The entry list for the 99th running of the Pikes Peak International Hill Climb was released on Friday, and there are some pretty exciting entries on there for this year. After the event was postponed in 2020, and it was limited to pretty much only American entries thanks to COVID-19-related travel bans, the game is back on in full swing for 2021. There are some cool new electric car entries, a few exciting returns, and holy shit is that a freakin’ IndyCar?
Best known as the 2009 Indy Lights champion, and the guy who very nearly won the Indy 500 as a rookie in 2011 before crashing into the wall on the final corner of the race and finishing second, JR Hildebrand will be bringing a 2021 Dallara DW-12/IR18 chassis to the peak. There is no announcement as to yet which team will be supporting the effort, or whether Hildebrand will be relying on Honda or Chevrolet power, but being that Hildebrand has run the last three Indy 500s with Dreyer & Reinbold and Chevrolet power it’s likely that will continue to be the case this year, including at the 99th PPIHC.
It’s clear that this is an effort for the all-time record at the mountain. The current record was set in 2018 by Volkswagen’s all-conquering ID.R electric prototype. The mountain has been fully paved since 2012 and the fastest times dropped consistently since then. The time to beat right now is 7:57.148 set by legendary driver Romain Dumas in that fast electric VeeDub. So how does Hildebrand’s Indycar compare?
Well, in race trim the current 2.8-liter twin-turbo V6 used in the series can produce as much as 700 horsepower. Without series restrictions, it’s possible that Hildebrand will have even more power than that to haul his open-wheel monster up the hill. That chassis in race trim weighs just around 1,600 pounds. By bolting on a high-downforce aero package and using some grippy red Firestone racing slicks, the car could have the grip, boost, and power-to-weight needed to beat the EV.
Consider the ID.R’s specifications for a second and you’ll see that the IndyCar could be a serious competitor for the overall time. Volkswagen’s electric prototype weighed in at a comparatively beefy 2400 pounds in Pikes Peak guise. Volkswagen says it was producing 500 kW or around 670 horsepower at the hill, but of course that could all be subterfuge.
In either case, the DW-12 chassis has a power and weight advantage. Of course the electric car isn’t susceptible to power reduction with altitude, as it doesn’t rely on oxygen to make its power. Turbocharged engines don’t suffer quite as bad from altitude power loss as a naturally-aspirated engine does, so maybe the lower sector advantage will be enough to carry Hildebrand through the upper segments.

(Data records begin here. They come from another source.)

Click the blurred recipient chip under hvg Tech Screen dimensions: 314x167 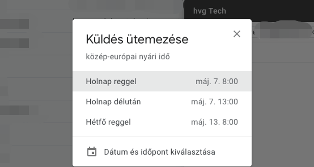pyautogui.click(x=283, y=30)
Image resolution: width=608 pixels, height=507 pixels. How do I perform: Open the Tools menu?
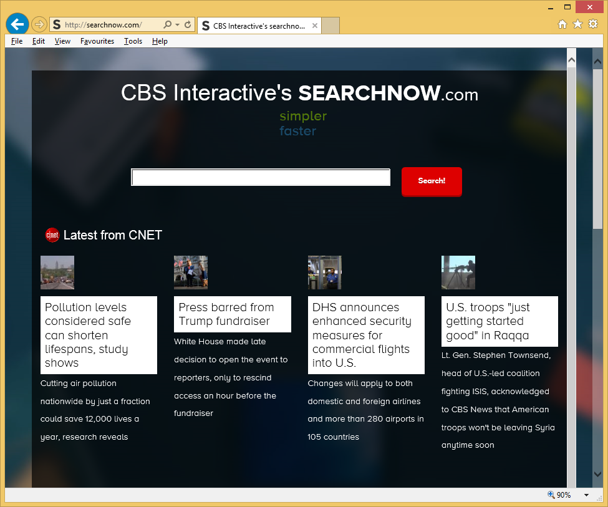(x=133, y=41)
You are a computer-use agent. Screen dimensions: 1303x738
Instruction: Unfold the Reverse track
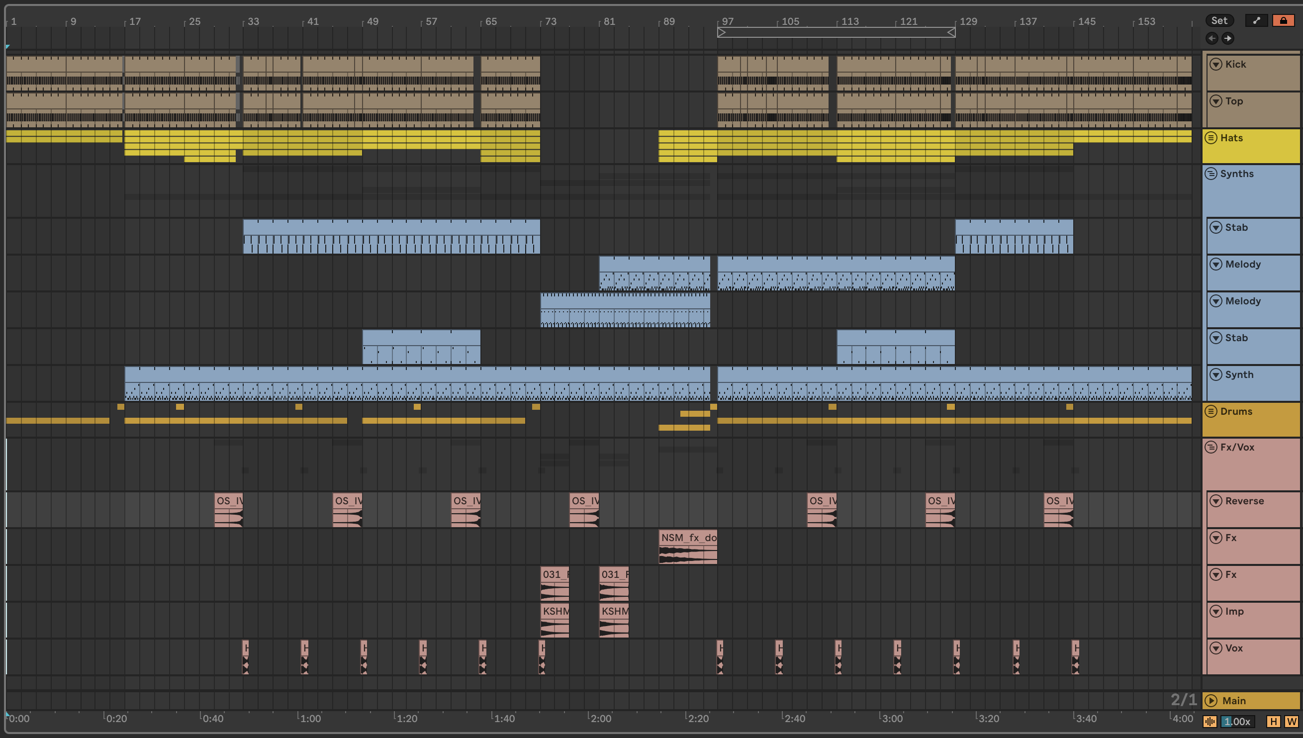[x=1216, y=501]
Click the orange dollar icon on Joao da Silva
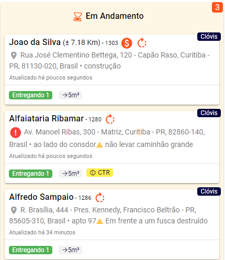 pyautogui.click(x=127, y=43)
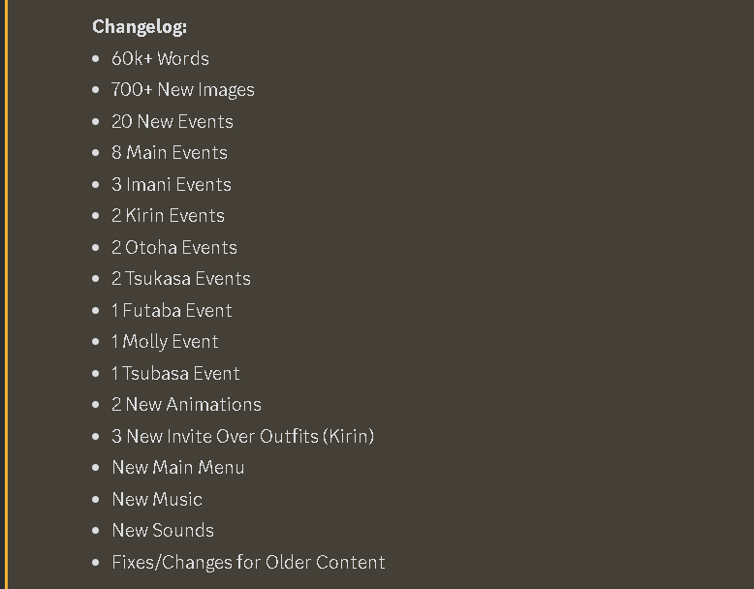The image size is (754, 589).
Task: Click the "1 Futaba Event" item
Action: [172, 310]
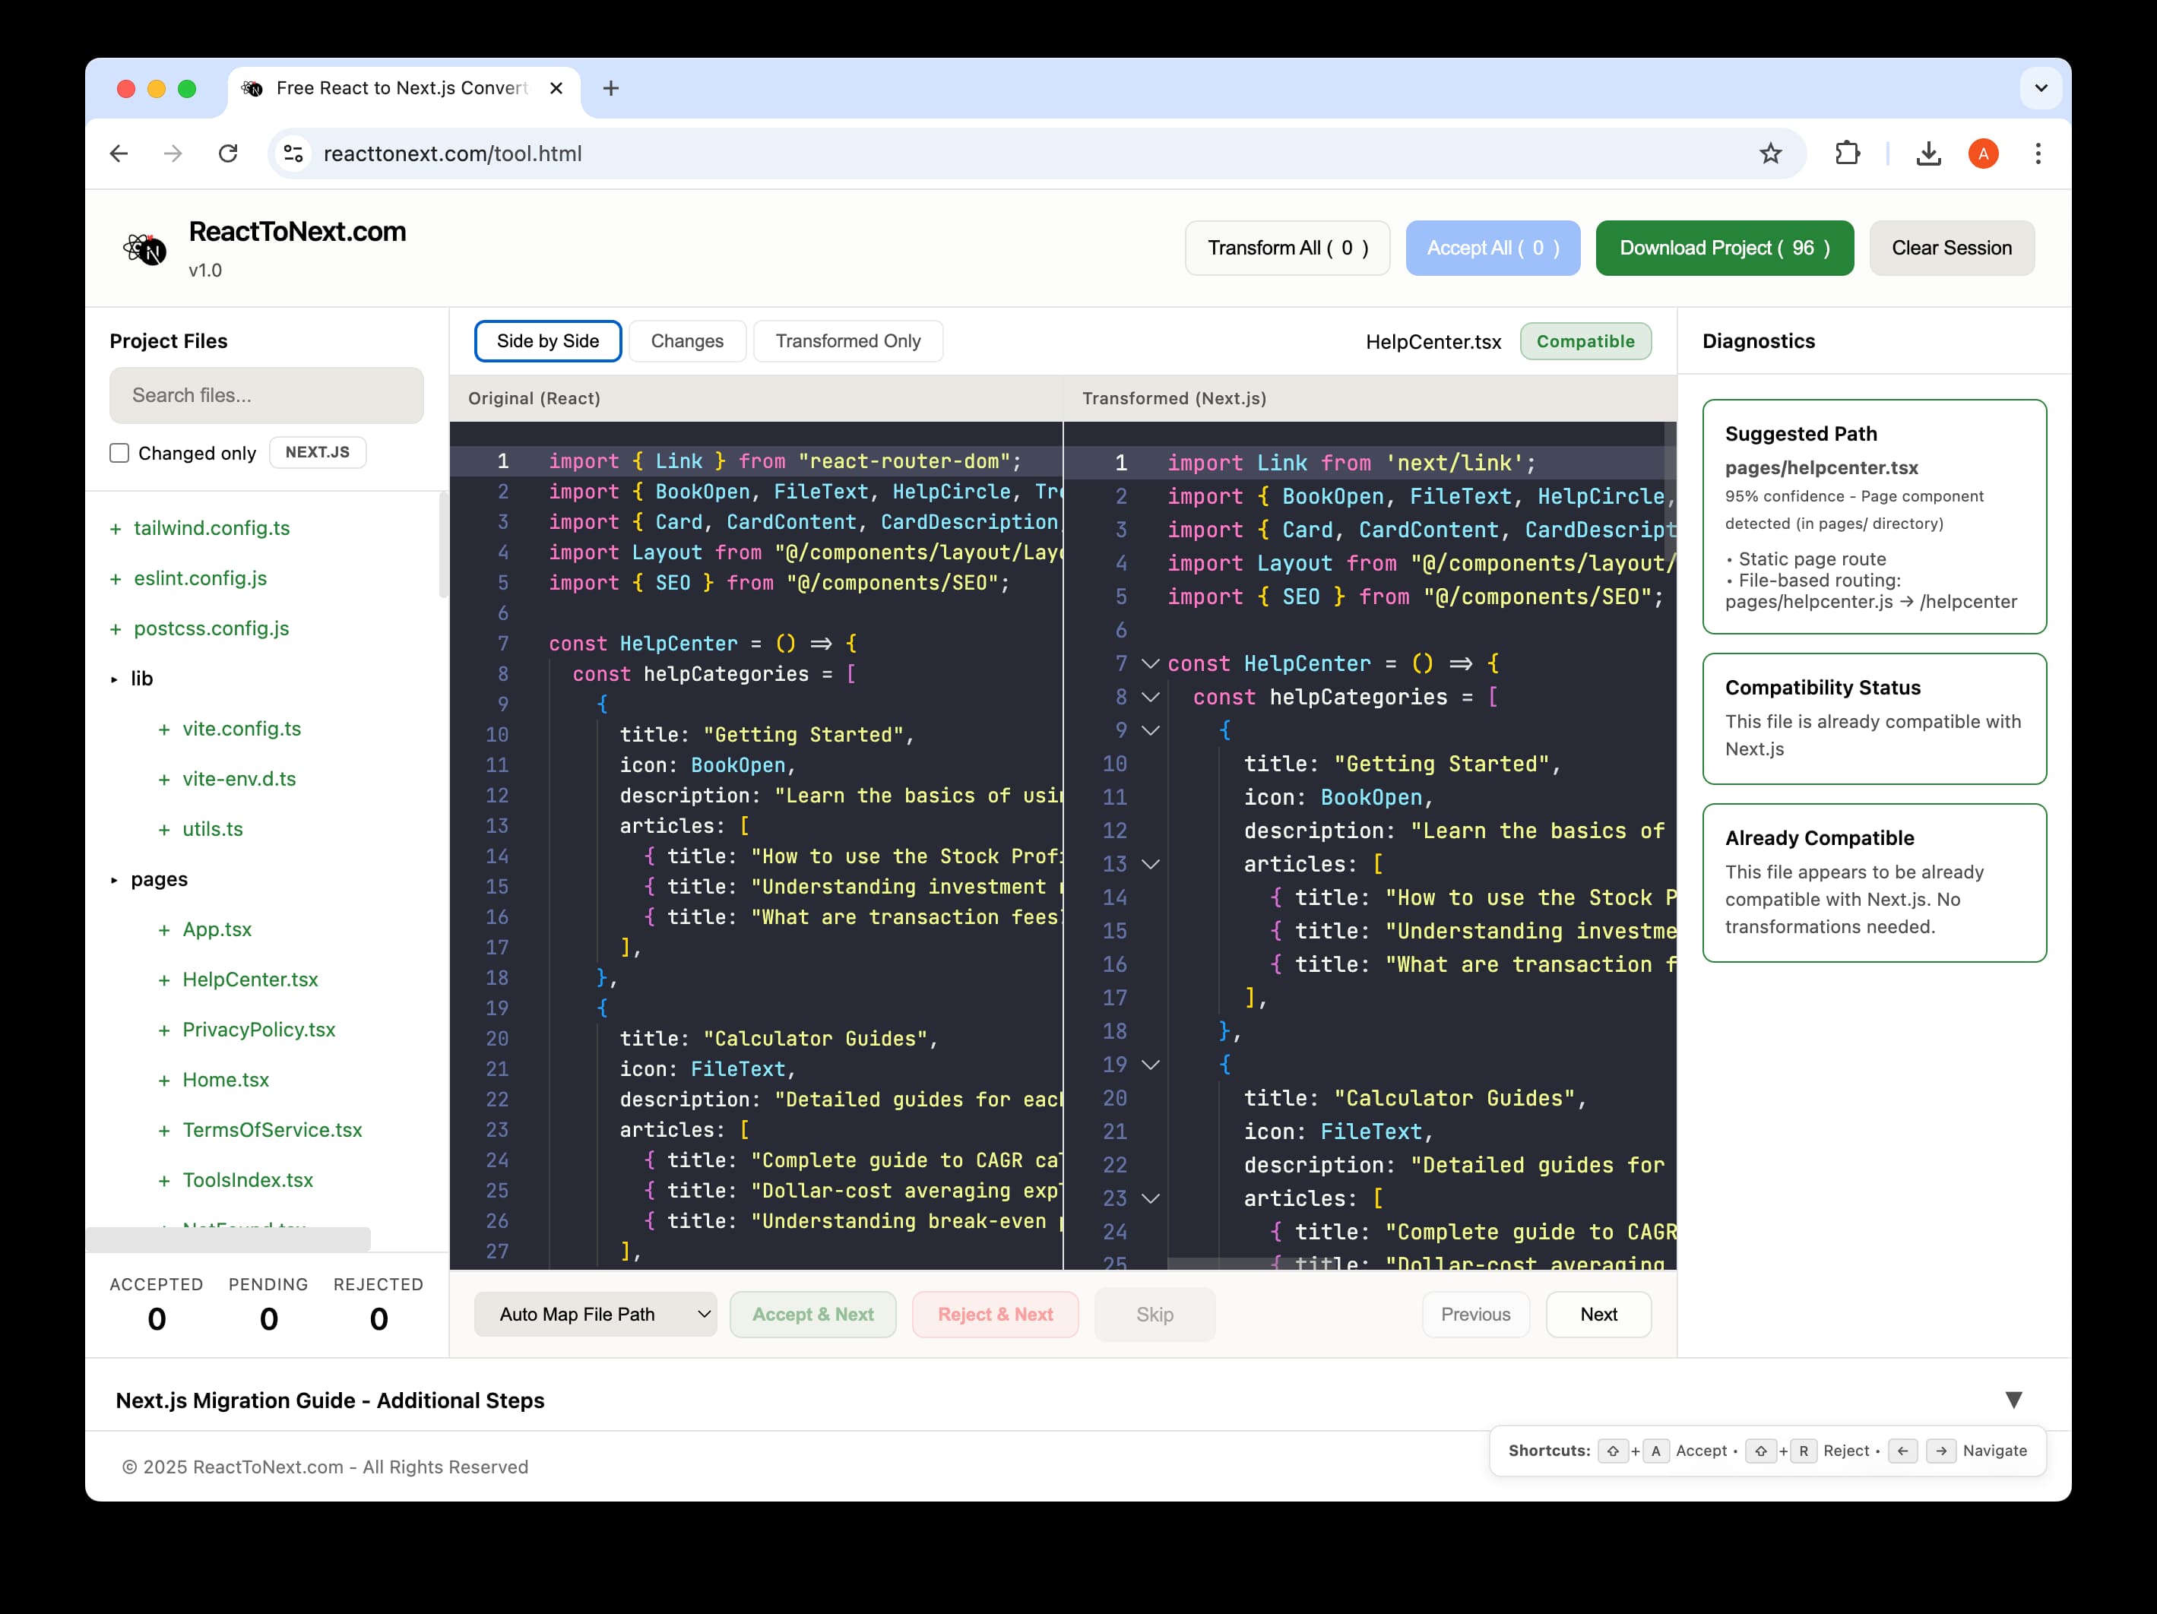2157x1614 pixels.
Task: Reload the page with refresh icon
Action: point(229,153)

Now, I probably wouldn’t put Hildebrand as being on-par with someone like Dumas. That’s no slight against JR, but Dumas has four Pikes Peak overall victories to his name. Hildebrand’s first time at the hill was 2018, where he ran in the Porsche Cayman GT4 spec class and finished second behind Travis Pastrana. A valiant effort, to be sure, but if he wants to win overall, and especially if he wants to take the record, he’ll have to really bring the heat.
Interestingly, Hildebrand is registered on the entry list as the #99 car, adding an extra little level of cool if the 99 car manages to win the 99th Pikes. This is going to be a good year to be a spectator, so if we could really increase this vaccine rollout so I can be there, that would be great. INDYCAR AT PIKES PEAK, LET’S GOOOOOOO!